[Stored dataset items]
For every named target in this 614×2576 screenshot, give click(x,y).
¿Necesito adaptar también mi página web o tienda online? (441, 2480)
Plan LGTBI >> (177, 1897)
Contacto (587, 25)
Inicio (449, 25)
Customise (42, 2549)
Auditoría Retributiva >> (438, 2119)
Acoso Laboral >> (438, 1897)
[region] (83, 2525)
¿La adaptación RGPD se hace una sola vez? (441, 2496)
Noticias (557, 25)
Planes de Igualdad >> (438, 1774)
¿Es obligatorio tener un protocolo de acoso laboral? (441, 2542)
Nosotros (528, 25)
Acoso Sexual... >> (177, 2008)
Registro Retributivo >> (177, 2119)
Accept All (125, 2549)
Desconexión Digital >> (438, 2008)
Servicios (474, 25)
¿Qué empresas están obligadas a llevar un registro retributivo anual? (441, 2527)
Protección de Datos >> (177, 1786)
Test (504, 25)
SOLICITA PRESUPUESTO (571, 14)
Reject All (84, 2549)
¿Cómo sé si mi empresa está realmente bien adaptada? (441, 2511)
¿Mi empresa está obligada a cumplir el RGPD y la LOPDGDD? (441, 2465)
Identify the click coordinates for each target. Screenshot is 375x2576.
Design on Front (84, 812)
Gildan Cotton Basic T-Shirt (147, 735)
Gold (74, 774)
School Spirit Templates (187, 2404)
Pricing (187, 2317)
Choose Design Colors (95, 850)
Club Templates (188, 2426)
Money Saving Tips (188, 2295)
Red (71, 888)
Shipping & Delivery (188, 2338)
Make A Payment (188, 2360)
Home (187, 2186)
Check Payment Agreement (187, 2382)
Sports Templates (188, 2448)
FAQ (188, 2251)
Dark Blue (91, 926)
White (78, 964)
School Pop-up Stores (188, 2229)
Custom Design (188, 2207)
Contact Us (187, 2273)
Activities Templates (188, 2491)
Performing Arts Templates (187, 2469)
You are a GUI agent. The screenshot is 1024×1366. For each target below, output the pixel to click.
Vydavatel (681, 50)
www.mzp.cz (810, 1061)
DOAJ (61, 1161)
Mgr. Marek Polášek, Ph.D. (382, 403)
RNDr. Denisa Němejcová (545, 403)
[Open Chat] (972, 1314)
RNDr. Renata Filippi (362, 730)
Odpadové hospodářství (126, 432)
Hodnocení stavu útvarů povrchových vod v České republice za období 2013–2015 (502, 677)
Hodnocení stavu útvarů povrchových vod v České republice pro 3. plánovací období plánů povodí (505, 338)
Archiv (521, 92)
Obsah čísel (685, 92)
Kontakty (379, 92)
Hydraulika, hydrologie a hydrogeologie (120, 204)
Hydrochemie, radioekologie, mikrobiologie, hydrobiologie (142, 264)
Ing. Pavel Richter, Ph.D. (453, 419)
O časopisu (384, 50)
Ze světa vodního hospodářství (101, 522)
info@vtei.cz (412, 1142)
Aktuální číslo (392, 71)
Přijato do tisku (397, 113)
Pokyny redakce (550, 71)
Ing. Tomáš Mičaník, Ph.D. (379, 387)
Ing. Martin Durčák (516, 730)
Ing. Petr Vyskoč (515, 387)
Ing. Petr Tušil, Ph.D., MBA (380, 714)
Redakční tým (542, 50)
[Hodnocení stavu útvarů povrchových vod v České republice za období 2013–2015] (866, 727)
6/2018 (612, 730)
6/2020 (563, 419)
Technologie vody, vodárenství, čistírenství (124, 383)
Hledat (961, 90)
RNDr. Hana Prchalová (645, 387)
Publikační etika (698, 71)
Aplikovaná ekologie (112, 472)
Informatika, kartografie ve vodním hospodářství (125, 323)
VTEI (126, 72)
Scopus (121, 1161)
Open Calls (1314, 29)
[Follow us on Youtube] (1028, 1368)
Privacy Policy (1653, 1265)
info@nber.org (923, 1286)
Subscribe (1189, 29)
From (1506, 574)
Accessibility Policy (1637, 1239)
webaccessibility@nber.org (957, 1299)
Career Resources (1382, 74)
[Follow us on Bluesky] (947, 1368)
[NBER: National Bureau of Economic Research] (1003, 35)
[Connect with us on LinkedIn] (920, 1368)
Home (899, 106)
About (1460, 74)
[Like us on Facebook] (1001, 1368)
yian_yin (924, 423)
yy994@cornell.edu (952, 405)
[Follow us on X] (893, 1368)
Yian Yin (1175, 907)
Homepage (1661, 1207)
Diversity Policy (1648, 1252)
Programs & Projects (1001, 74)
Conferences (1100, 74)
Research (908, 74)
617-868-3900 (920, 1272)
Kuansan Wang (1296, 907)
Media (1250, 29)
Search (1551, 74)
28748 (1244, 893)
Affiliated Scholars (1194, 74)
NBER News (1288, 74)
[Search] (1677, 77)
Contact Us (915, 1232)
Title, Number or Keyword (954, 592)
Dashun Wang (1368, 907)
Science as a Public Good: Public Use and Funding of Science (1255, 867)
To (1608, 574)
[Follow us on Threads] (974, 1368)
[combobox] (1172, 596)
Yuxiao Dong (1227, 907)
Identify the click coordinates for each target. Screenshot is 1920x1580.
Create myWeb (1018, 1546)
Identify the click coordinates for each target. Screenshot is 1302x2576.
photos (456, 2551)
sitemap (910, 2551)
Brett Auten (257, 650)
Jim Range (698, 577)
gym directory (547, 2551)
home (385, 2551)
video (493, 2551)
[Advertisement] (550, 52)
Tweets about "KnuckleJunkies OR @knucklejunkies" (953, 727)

Task objective - Would you print, exactly as written, every line above from the one holding "Ing. Martin Durčák (516, 730)" through the one holding "Yuxiao Dong (1227, 907)", with both included and no other lines?

Your solution -
Ing. Martin Durčák (516, 730)
Ing. Petr Vyskoč (515, 387)
Ing. Petr Tušil, Ph.D., MBA (380, 714)
Redakční tým (542, 50)
[Hodnocení stavu útvarů povrchových vod v České republice za období 2013–2015] (866, 727)
6/2018 (612, 730)
6/2020 (563, 419)
Technologie vody, vodárenství, čistírenství (124, 383)
Hledat (961, 90)
RNDr. Hana Prchalová (645, 387)
Publikační etika (698, 71)
Aplikovaná ekologie (112, 472)
Informatika, kartografie ve vodním hospodářství (125, 323)
VTEI (126, 72)
Scopus (121, 1161)
Open Calls (1314, 29)
[Follow us on Youtube] (1028, 1368)
Privacy Policy (1653, 1265)
info@nber.org (923, 1286)
Subscribe (1189, 29)
From (1506, 574)
Accessibility Policy (1637, 1239)
webaccessibility@nber.org (957, 1299)
Career Resources (1382, 74)
[Follow us on Bluesky] (947, 1368)
[NBER: National Bureau of Economic Research] (1003, 35)
[Connect with us on LinkedIn] (920, 1368)
Home (899, 106)
About (1460, 74)
[Like us on Facebook] (1001, 1368)
yian_yin (924, 423)
yy994@cornell.edu (952, 405)
[Follow us on X] (893, 1368)
Yian Yin (1175, 907)
Homepage (1661, 1207)
Diversity Policy (1648, 1252)
Programs & Projects (1001, 74)
Conferences (1100, 74)
Research (908, 74)
617-868-3900 (920, 1272)
Kuansan Wang (1296, 907)
Media (1250, 29)
Search (1551, 74)
28748 (1244, 893)
Affiliated Scholars (1194, 74)
NBER News (1288, 74)
[Search] (1677, 77)
Contact Us (915, 1232)
Title, Number or Keyword (954, 592)
Dashun Wang (1368, 907)
Science as a Public Good: Public Use and Funding of Science (1255, 867)
To (1608, 574)
[Follow us on Threads] (974, 1368)
[combobox] (1172, 596)
Yuxiao Dong (1227, 907)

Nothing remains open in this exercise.